Excerpted data
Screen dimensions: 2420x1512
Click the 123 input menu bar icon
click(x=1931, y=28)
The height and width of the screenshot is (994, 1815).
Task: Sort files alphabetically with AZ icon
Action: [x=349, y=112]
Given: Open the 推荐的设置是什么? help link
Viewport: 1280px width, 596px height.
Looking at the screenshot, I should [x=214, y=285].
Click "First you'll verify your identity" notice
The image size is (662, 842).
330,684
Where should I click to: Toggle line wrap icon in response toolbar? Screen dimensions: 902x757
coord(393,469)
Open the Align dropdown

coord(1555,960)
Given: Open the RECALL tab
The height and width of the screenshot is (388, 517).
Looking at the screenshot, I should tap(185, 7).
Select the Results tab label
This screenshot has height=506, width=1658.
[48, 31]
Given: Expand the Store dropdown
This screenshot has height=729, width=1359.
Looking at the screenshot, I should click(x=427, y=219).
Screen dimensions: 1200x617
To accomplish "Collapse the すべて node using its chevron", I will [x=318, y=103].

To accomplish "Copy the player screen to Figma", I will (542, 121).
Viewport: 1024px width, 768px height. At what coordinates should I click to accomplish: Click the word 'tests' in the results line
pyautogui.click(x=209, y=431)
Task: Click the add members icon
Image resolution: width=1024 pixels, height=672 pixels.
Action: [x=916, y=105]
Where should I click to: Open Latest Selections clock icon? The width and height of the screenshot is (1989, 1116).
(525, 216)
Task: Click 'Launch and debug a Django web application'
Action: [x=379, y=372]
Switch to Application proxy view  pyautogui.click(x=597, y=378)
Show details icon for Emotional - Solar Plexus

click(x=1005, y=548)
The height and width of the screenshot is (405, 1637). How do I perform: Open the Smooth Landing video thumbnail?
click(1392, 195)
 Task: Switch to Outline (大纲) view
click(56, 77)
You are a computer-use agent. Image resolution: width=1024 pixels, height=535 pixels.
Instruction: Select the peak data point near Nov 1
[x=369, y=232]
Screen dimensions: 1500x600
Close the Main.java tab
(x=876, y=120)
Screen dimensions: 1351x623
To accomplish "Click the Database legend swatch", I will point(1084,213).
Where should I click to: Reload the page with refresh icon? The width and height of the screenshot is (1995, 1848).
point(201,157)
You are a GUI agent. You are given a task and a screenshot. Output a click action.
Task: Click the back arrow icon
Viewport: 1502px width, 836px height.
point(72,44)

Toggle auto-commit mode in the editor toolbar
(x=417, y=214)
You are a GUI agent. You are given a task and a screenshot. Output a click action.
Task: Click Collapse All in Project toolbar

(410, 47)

Job
Repeat the listing word for word, from the line that contains "Where should I click to: Open" through the line that contains "I will point(1084,213).", with both of those lines included.

Output
Where should I click to: Open Latest Selections clock icon? The width and height of the screenshot is (1989, 1116).
(525, 216)
Task: Click 'Launch and debug a Django web application'
Action: [x=379, y=372]
Switch to Application proxy view  pyautogui.click(x=597, y=378)
Show details icon for Emotional - Solar Plexus

click(x=1005, y=548)
The height and width of the screenshot is (405, 1637). How do I perform: Open the Smooth Landing video thumbnail?
click(1392, 195)
 Task: Switch to Outline (大纲) view
click(56, 77)
You are a computer-use agent. Image resolution: width=1024 pixels, height=535 pixels.
Instruction: Select the peak data point near Nov 1
[x=369, y=232]
Screen dimensions: 1500x600
Close the Main.java tab
(x=876, y=120)
Screen dimensions: 1351x623
To accomplish "Click the Database legend swatch", I will point(1084,213).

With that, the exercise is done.